I mentioned it to a colleague at the magazine, John Perry Barlow, who emailed
his friend Mitch Kapor at EFF, saying "[Kehoe] passed on the following about
something called World Wide Web, which sounds rather like Project Xanadu
emerging from the Matrix almost without design. This could be cool." Here's
the original email (screen grab from my NeXT machine):
<http://www.fortuityconsulting.com/images/barlow.gif>

I emailed TimBL and told him I'd asked my editors to let my co-editor and I
write about it. TimBL was enthusiastic but warned me, "We have to avoid any
embarrassment about CERN code being 'given away for free' when developed with
European taxpayers' money. We are working on this but don't say anything in
print about how one gets hold of the code without checking for latest
developments first!" Here's the original email from TimBL:
<http://www.fortuityconsulting.com/images/timbl.gif>

TimBL had no reason for concern -- my editors decided the story was not
newsworthy and we never ran the piece.

I was working on a book proposal at the time, titled "Plugging Into the
Planet," which introduced the Internet and explained how computer users could
get connected to Usenet, Gopher, and WAIS. I added a section on the WWW.
Random House, Bantam, and other major publishers turned it down. I was told
books about modems didn't sell well.

———

◆ **SET TASK 1**
According to the excerpt about early World Wide Web coverage, what did the writer's editors decide about the story?
◆ **SET TASK 2**
List the systems that the excerpt about early World Wide Web coverage says the book proposal explained how computer users could get connected to.
◆ **SET TASK 3**
Reproduce the stretch of the excerpt about early World Wide Web coverage from "I was working" through "didn't sell well.".

◆ **DATA SECTION**
———

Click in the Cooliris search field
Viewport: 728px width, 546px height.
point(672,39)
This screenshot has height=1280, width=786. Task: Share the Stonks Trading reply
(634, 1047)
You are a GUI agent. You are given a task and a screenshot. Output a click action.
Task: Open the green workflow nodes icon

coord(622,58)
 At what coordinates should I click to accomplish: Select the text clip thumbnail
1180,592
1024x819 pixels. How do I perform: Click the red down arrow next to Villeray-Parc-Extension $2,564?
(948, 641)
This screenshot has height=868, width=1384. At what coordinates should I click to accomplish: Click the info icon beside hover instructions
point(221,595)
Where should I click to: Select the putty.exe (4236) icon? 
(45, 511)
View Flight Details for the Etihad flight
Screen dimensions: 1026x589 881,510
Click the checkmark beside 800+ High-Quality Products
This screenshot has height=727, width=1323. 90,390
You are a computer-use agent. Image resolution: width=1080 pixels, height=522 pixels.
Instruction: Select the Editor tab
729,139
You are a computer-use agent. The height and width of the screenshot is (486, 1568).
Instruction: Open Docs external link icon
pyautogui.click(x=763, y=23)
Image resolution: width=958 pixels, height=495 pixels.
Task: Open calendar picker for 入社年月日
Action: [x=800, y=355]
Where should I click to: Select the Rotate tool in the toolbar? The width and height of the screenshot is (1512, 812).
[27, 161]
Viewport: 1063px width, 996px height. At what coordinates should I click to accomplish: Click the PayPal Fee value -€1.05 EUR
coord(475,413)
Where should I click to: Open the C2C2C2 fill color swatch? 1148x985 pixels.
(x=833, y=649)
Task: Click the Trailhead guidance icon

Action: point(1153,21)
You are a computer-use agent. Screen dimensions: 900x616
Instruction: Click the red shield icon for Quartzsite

———

◆ **WORKED SOLUTION 1**
They decided the story was not newsworthy, so the piece never ran.

◆ **WORKED SOLUTION 2**
Usenet, Gopher, WAIS

◆ **WORKED SOLUTION 3**
I was working on a book proposal at the time, titled "Plugging Into the
Planet," which introduced the Internet and explained how computer users could
get connected to Usenet, Gopher, and WAIS. I added a section on the WWW.
Random House, Bantam, and other major publishers turned it down. I was told
books about modems didn't sell well.